> [Fragmento seleccionado]:
____

2. Weather attributes - (Visibility, Tdewpoint, Press_mm_hg)  

3. Humidity 

4. Variables aleatoras 


# Data Pre Processing

In [None]:
#Split training dataset 
train_X = train[feature_vars.columns]
train_y = train[target_vars.columns]

In [None]:
#Split testing dataset
test_X = test[feature_vars.columns]
test_y = test[target_vars.columns]

In [None]:
# Quitar columnas que se han visto que no muestran información (train)
train_X.drop(["rv1","rv2","Visibility","T6","T9"],axis=1 , inplace=True)

In [None]:
# Due to conlusion made above below columns are removed
test_X.drop(["rv1","rv2","Visibility","T6","T9"], axis=1, inplace=True)

In [None]:
train_X.columns

In [None]:
test_X.columns

In [None]:
from sklearn.preprocessing import StandardScaler
sc=StandardScaler()

# Create test and training set by including Appliances column

train = train[list(train_X.columns.values) + col_target ]

test = test[list(test_X.columns.values) + col_target ]

# Create dummy test and training set to hold scaled values

sc_train = pd.DataFrame(columns=train.columns , index=train.index)

sc_train[sc_train.columns] = sc.fit_transform(train)

sc_test= pd.DataFrame(columns=test.columns , index=test.index)

sc_test[sc_test.columns] = sc.fit_transform(test)


In [None]:
sc_train.head()

In [None]:
sc_test.head()

In [None]:
# sacar Appliances columna de training set

train_X =  sc_train.drop(['Appliances'] , axis=1)
train_y = sc_train['Appliances']

test_X =  sc_test.drop(['Appliances'] , axis=1)
test_y = sc_test['Appliances']

In [None]:
train_X.head()

In [None]:
train_y.head()

____

> [Registros de datos]:
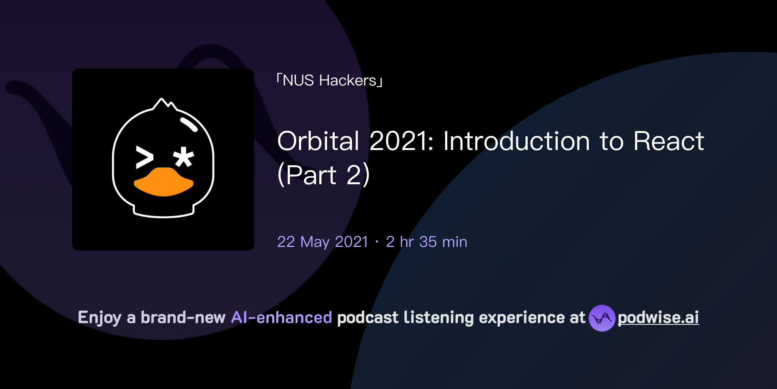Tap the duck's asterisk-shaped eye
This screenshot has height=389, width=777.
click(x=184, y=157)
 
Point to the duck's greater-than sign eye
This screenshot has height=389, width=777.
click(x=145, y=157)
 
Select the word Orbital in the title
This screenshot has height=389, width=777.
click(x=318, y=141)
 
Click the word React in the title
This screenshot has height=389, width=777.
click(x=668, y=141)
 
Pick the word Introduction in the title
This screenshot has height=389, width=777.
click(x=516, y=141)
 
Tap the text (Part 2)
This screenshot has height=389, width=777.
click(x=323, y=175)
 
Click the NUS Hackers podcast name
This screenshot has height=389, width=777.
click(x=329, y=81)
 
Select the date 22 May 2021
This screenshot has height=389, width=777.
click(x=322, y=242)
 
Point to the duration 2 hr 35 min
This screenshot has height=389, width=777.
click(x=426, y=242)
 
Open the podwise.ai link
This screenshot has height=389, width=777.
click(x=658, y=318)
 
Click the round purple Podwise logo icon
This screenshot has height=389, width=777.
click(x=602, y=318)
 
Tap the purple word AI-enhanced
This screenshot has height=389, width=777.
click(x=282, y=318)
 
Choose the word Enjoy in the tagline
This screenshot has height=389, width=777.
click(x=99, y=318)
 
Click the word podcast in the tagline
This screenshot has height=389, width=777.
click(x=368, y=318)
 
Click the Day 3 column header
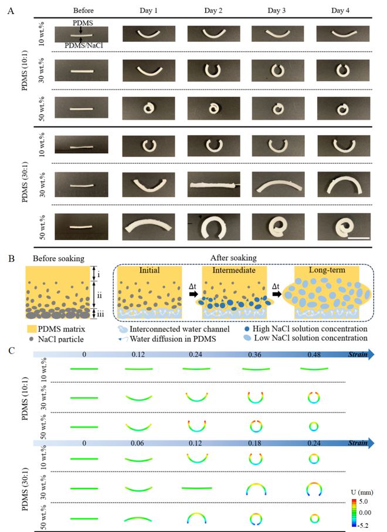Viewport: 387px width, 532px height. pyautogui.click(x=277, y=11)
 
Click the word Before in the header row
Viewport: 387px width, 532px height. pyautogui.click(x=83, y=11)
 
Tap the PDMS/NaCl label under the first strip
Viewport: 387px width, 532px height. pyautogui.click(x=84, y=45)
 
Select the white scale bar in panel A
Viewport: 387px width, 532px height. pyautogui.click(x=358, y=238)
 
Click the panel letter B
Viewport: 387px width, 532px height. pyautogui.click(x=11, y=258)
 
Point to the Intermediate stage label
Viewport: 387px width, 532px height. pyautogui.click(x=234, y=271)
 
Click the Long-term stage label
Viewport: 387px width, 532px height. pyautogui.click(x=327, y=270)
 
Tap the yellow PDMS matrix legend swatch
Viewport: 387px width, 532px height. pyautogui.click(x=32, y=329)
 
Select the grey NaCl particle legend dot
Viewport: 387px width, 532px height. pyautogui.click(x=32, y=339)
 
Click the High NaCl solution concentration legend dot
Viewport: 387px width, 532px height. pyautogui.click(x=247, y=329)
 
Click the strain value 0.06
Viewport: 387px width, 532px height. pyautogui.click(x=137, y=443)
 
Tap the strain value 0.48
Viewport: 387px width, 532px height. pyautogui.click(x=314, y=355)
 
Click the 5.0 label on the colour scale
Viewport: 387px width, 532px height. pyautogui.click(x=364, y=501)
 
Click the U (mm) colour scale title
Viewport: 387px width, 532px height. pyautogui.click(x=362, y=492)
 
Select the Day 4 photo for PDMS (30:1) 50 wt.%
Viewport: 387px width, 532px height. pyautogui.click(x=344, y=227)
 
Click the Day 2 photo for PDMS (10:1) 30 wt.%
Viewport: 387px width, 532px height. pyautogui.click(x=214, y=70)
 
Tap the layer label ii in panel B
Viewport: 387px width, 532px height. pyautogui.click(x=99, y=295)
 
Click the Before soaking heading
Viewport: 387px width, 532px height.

____

> [Objetivo 1]:
En el fragmento seleccionado, ¿qué columnas se eliminan de train_X?
> [Objetivo 2]:
Edita los registros que van desde la línea que contiene "Select the grey NaCl particle legend dot" hasta la que contiene "height. pyautogui.click(x=314, y=355)", ambas incluidas, cambiando "legend" por "key" y dejando todo lo demás igual.
Los registros no guardan ninguna relación con el fragmento.

> [Solución desarrollada 1]:
Las columnas rv1, rv2, Visibility, T6 y T9.

> [Solución desarrollada 2]:
Select the grey NaCl particle key dot
Viewport: 387px width, 532px height. pyautogui.click(x=32, y=339)
 
Click the High NaCl solution concentration key dot
Viewport: 387px width, 532px height. pyautogui.click(x=247, y=329)
 
Click the strain value 0.06
Viewport: 387px width, 532px height. pyautogui.click(x=137, y=443)
 
Tap the strain value 0.48
Viewport: 387px width, 532px height. pyautogui.click(x=314, y=355)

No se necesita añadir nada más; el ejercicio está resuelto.